Exercise:
Exclude the pictures. Transcribe, exactly as written, the lines from the one with "Where should I" through the end of the entries below.

Input data:
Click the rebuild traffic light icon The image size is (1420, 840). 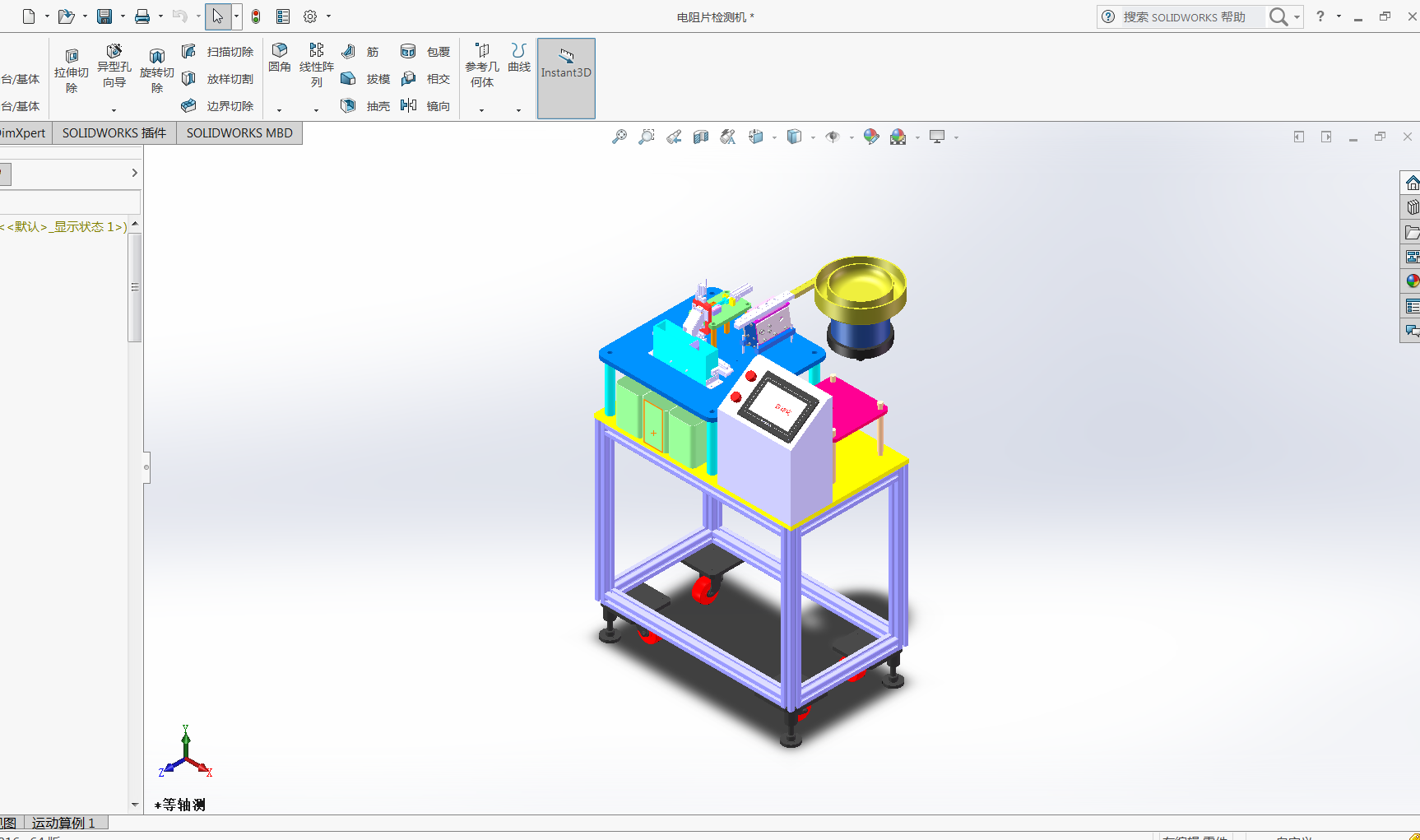pyautogui.click(x=256, y=16)
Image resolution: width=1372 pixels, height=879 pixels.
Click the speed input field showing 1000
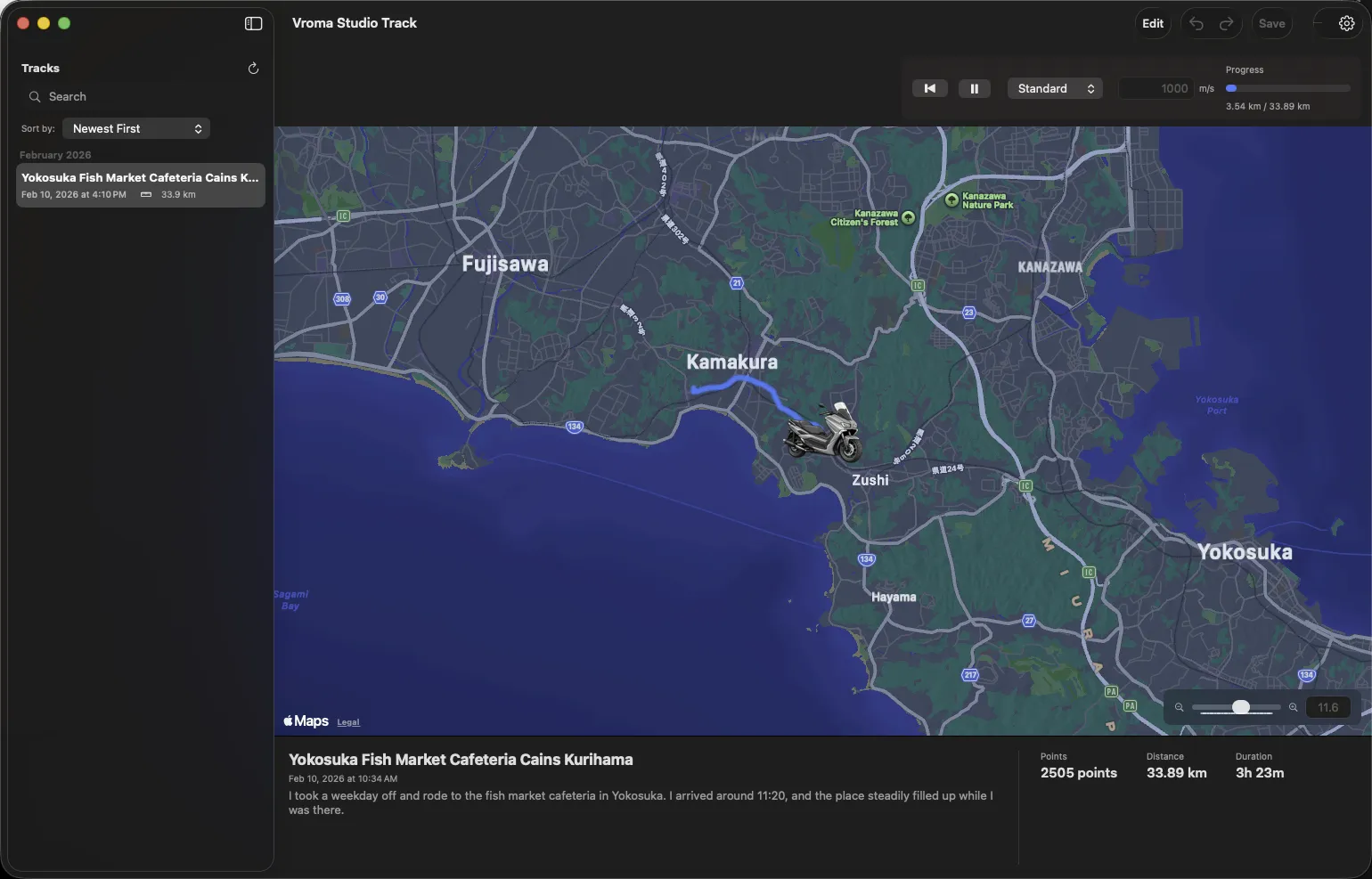[1156, 89]
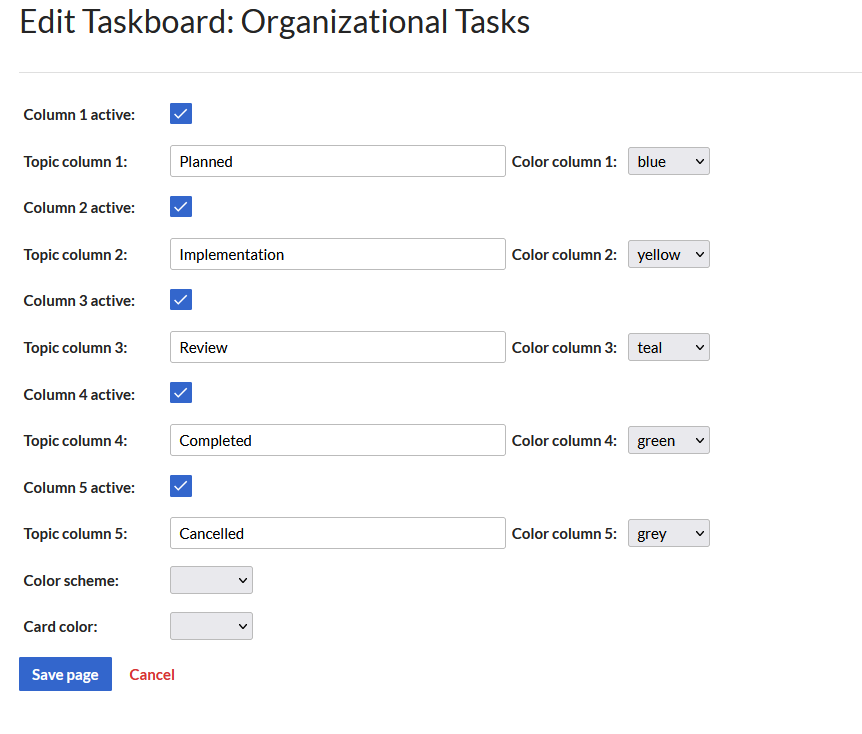Click the Edit Taskboard page heading

(275, 22)
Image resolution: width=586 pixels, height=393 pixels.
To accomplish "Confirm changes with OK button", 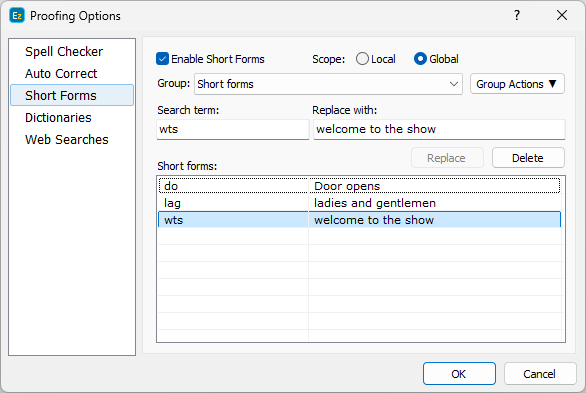I will (x=459, y=374).
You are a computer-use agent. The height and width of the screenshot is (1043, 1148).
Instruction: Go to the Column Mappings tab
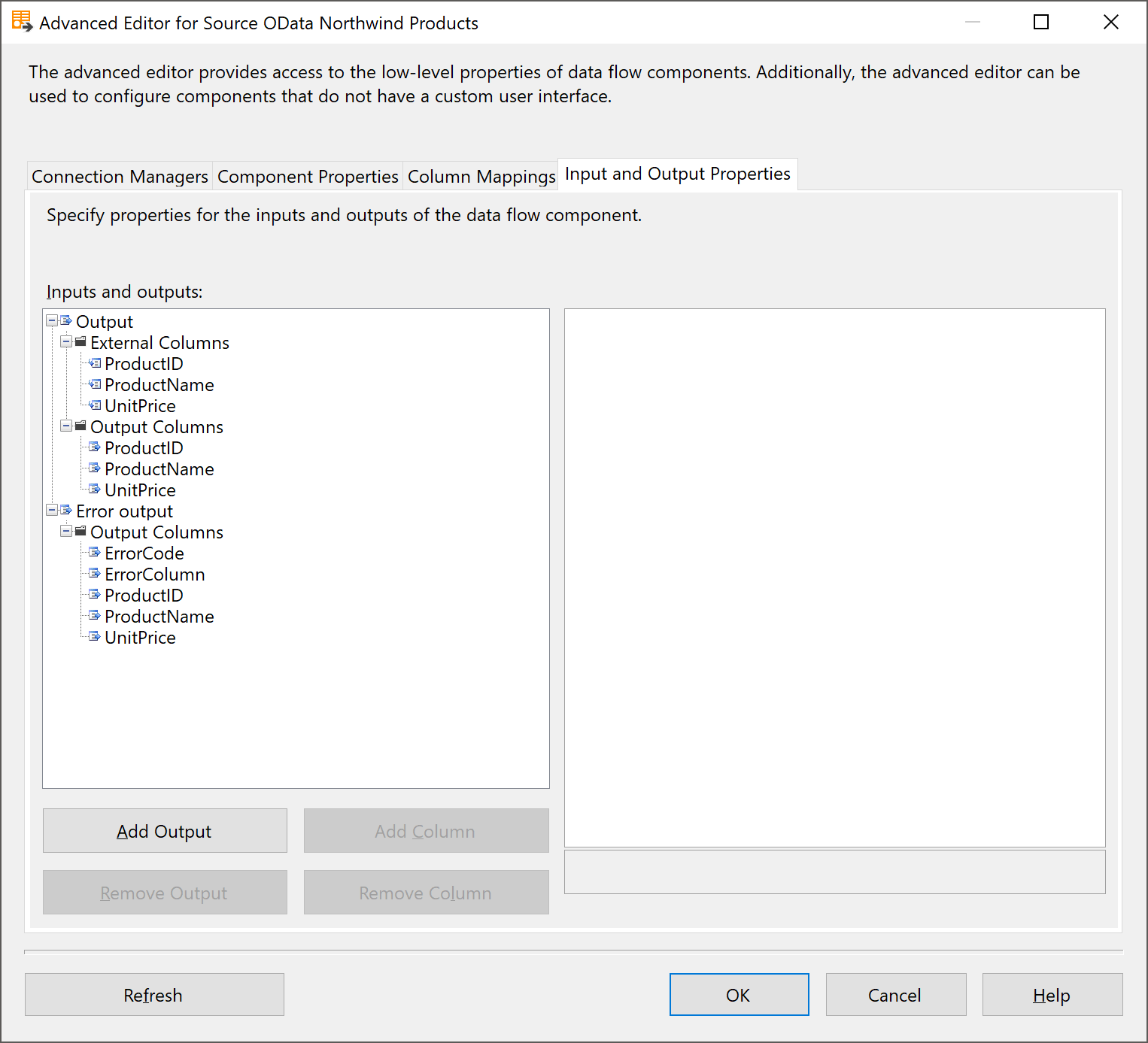481,177
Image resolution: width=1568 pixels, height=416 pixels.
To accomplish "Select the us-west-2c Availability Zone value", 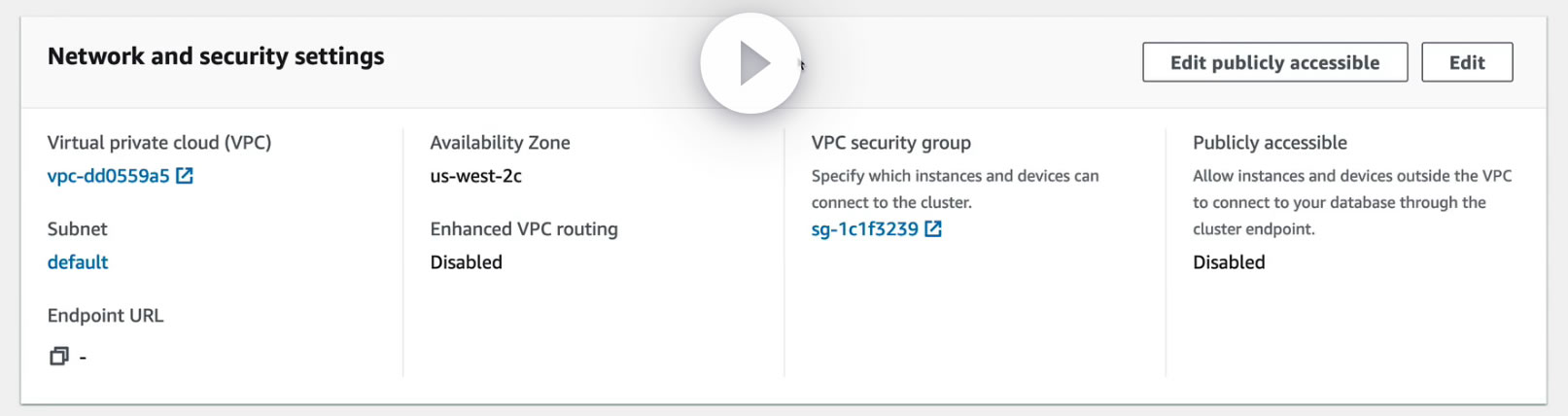I will click(x=475, y=176).
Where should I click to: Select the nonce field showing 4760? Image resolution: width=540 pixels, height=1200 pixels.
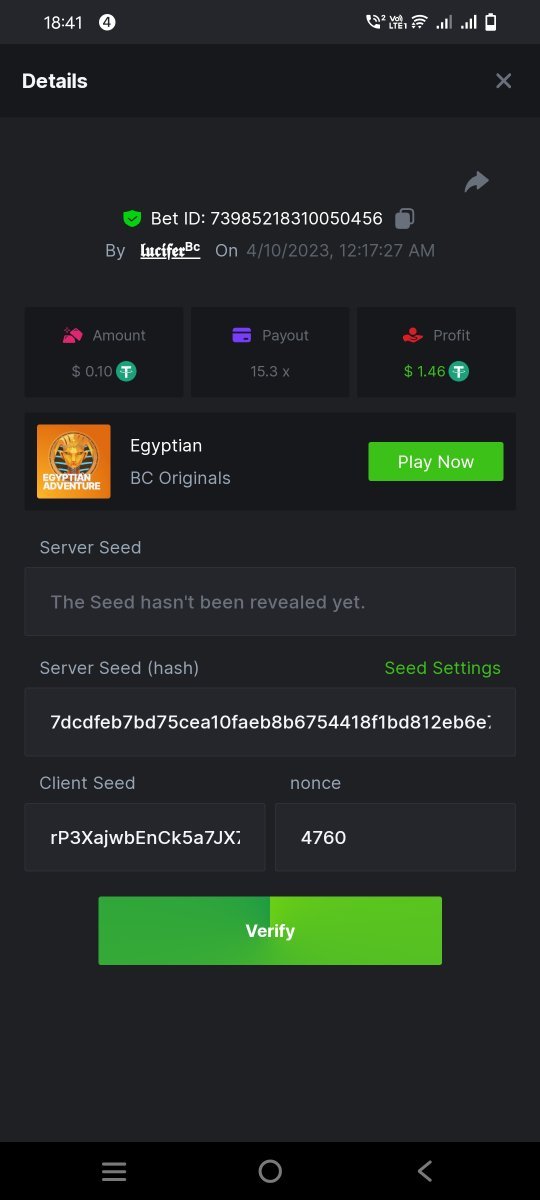click(x=396, y=837)
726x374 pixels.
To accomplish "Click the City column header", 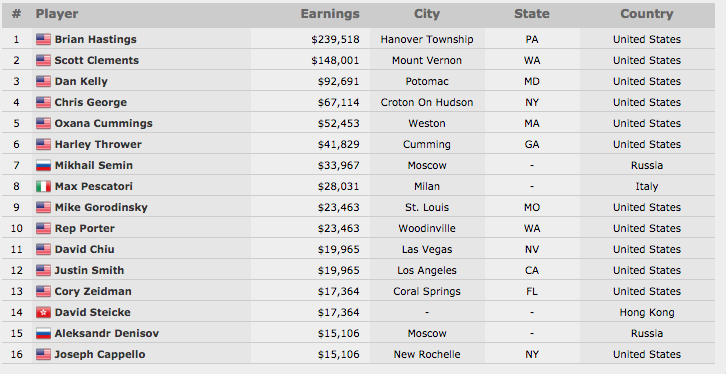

Reply:
Where should I click to: Select the nonce field showing 4760? Image resolution: width=540 pixels, height=1200 pixels.
click(x=396, y=837)
726x374 pixels.
To accomplish "Click the City column header", 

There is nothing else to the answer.